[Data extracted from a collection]
· · · ·

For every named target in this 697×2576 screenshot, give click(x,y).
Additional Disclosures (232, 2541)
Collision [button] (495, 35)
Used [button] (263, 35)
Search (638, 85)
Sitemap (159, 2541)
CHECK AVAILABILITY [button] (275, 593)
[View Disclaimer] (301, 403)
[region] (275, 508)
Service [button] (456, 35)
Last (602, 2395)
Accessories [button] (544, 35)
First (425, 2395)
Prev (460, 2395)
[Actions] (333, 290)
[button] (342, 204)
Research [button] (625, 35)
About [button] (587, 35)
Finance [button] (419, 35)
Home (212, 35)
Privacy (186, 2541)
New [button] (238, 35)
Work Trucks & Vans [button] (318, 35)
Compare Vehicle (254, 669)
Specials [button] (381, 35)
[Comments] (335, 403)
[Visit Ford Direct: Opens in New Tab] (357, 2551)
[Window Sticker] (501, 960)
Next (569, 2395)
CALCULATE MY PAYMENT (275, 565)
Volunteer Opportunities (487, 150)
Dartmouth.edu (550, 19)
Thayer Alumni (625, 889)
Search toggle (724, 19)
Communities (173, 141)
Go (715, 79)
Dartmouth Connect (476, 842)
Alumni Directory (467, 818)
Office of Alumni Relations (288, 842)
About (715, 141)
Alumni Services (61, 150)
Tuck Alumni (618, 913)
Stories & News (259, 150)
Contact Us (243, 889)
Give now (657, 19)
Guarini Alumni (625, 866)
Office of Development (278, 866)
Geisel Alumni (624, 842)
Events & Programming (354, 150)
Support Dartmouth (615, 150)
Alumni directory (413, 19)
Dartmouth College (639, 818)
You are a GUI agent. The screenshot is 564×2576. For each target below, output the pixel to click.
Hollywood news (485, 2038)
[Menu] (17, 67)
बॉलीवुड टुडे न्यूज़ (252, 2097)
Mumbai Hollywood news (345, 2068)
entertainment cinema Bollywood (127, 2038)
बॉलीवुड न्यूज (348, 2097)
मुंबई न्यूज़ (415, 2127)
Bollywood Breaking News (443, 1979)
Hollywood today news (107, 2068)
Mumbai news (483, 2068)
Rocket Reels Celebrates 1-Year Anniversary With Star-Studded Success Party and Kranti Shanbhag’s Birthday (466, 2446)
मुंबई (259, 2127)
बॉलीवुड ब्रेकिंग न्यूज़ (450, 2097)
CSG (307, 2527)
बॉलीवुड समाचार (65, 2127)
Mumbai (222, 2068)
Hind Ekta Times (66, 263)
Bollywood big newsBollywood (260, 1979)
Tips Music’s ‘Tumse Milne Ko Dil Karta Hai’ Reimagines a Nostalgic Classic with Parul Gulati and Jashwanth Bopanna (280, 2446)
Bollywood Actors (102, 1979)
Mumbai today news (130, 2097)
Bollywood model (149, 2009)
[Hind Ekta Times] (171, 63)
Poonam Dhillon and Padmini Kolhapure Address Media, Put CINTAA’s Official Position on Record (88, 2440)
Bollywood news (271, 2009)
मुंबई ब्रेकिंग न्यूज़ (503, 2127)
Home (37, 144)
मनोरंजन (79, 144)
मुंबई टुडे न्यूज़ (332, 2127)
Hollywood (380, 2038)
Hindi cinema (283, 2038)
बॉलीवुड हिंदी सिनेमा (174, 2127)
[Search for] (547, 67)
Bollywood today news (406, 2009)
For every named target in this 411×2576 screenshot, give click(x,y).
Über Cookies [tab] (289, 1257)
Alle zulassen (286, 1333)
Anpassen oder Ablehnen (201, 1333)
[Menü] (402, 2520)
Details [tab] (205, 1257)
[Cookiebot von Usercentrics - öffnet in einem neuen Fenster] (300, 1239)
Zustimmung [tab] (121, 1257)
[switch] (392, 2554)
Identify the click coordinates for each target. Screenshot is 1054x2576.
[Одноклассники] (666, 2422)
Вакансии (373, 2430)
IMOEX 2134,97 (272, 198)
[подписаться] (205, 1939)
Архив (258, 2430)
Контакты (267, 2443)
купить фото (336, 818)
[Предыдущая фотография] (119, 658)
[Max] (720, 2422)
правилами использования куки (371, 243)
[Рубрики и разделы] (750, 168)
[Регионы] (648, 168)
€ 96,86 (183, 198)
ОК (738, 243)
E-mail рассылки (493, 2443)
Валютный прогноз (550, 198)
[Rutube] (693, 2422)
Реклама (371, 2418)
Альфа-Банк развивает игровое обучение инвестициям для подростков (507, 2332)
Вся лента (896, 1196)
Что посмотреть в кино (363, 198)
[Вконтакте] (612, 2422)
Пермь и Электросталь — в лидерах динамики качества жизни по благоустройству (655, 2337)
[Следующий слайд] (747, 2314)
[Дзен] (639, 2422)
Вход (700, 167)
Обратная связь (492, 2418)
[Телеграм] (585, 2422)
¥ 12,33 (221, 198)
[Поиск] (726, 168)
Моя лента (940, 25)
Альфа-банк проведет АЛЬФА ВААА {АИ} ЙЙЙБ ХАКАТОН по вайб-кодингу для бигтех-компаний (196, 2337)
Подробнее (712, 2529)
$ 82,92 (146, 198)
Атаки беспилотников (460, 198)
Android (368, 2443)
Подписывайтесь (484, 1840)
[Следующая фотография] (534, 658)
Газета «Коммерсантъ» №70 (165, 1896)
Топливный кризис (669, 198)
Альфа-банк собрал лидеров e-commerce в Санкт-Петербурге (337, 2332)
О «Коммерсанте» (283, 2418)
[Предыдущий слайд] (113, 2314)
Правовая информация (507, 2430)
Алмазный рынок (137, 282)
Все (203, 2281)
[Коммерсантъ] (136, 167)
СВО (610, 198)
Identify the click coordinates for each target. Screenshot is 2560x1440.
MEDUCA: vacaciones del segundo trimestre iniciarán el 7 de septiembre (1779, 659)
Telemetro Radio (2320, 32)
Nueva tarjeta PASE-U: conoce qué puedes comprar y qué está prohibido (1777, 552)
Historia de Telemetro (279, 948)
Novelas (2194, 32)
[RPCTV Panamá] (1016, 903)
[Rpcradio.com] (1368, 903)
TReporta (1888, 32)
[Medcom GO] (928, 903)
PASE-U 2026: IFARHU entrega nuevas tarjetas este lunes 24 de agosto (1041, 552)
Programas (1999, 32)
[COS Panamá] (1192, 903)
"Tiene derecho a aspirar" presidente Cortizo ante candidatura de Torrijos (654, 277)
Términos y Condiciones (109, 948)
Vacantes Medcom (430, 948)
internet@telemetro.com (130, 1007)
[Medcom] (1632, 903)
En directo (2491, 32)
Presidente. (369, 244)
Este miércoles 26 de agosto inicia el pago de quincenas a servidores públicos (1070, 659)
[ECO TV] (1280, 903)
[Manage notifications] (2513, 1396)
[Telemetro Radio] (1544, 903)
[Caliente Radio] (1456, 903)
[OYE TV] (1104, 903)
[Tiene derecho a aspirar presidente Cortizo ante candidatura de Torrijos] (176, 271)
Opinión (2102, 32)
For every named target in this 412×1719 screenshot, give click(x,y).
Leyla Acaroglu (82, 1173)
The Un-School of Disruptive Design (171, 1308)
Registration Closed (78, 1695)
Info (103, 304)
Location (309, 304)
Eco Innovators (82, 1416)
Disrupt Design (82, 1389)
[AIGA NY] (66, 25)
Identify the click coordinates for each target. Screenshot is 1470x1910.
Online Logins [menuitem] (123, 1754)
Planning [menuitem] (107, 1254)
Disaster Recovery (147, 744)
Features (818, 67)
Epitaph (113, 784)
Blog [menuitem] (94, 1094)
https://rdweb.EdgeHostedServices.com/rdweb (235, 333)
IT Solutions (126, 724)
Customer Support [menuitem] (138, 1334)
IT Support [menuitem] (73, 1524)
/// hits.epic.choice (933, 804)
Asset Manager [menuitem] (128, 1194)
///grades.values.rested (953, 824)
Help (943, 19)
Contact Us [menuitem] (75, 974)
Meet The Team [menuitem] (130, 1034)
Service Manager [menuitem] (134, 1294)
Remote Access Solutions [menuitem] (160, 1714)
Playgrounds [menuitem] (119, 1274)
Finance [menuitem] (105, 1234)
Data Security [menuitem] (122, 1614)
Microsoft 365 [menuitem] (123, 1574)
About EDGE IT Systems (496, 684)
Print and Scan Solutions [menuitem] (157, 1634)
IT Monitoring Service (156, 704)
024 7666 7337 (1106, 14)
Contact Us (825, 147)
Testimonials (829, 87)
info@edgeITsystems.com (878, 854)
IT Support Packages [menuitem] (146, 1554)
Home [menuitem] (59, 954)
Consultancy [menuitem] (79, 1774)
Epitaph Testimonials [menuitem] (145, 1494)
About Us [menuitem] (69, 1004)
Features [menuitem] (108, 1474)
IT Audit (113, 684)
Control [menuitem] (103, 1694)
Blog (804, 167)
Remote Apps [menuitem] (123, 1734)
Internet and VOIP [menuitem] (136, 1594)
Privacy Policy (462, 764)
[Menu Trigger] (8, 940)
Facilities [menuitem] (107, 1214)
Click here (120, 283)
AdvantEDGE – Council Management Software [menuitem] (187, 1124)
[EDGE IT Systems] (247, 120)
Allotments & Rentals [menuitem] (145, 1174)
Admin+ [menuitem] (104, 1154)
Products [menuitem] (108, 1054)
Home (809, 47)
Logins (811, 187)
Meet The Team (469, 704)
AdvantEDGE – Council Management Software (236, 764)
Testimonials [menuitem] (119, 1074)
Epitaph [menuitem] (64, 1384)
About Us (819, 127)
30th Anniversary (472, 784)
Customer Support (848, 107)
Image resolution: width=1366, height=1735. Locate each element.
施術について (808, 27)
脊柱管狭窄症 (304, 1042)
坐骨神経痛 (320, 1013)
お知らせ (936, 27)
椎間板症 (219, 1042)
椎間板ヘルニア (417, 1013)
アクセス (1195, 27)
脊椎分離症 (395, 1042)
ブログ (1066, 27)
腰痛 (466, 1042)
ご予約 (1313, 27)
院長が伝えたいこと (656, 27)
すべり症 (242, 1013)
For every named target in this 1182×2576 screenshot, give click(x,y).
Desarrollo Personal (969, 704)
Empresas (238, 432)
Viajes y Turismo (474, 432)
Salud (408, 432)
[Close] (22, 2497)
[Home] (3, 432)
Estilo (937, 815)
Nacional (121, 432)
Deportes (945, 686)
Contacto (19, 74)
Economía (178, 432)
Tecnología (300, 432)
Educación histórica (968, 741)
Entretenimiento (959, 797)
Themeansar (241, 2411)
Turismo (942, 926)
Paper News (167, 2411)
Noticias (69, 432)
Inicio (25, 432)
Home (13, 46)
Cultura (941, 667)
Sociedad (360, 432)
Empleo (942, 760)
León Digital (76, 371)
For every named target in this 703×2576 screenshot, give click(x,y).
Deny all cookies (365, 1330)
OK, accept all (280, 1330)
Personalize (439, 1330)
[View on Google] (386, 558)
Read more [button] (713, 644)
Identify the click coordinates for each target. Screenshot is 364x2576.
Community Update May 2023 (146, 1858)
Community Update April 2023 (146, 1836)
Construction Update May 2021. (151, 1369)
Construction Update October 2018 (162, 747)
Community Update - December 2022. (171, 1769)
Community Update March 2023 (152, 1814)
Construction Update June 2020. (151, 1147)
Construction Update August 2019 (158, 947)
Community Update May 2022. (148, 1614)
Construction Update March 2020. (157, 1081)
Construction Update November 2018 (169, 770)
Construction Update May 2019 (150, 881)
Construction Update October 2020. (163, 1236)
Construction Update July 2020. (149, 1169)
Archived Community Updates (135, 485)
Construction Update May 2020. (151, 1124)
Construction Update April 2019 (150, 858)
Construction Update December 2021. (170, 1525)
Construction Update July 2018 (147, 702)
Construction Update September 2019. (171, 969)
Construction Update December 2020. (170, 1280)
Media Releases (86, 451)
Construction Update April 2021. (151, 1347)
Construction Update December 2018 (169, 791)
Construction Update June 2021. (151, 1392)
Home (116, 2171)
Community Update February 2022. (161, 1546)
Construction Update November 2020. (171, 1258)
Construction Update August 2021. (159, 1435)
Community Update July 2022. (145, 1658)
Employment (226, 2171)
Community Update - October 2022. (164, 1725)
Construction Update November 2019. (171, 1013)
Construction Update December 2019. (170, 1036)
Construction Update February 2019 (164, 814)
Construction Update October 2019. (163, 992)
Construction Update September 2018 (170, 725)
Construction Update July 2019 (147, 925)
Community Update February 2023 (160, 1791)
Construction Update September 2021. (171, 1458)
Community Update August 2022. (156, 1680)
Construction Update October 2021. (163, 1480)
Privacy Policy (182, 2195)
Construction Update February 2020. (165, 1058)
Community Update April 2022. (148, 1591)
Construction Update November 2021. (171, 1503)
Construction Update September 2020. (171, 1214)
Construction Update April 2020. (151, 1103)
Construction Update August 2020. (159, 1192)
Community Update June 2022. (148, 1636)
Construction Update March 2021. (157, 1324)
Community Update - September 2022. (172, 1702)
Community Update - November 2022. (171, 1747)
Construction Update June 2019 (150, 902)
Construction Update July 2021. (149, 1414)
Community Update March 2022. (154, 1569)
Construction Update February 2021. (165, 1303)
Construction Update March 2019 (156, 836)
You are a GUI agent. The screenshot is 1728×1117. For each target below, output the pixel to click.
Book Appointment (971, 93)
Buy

· · · ·

## YOUR TASK
Above are the records; from them, give again exactly the lines from the one containing "Моя лента (940, 25)" to the one containing "Все (203, 2281)", both lines included, and nothing more.

## OUTPUT FOR THIS EXERCISE
Моя лента (940, 25)
Альфа-банк проведет АЛЬФА ВААА {АИ} ЙЙЙБ ХАКАТОН по вайб-кодингу для бигтех-компаний (196, 2337)
Подробнее (712, 2529)
$ 82,92 (146, 198)
Атаки беспилотников (460, 198)
Android (368, 2443)
Подписывайтесь (484, 1840)
[Следующая фотография] (534, 658)
Газета «Коммерсантъ» №70 (165, 1896)
Топливный кризис (669, 198)
Альфа-банк собрал лидеров e-commerce в Санкт-Петербурге (337, 2332)
О «Коммерсанте» (283, 2418)
[Предыдущий слайд] (113, 2314)
Правовая информация (507, 2430)
Алмазный рынок (137, 282)
Все (203, 2281)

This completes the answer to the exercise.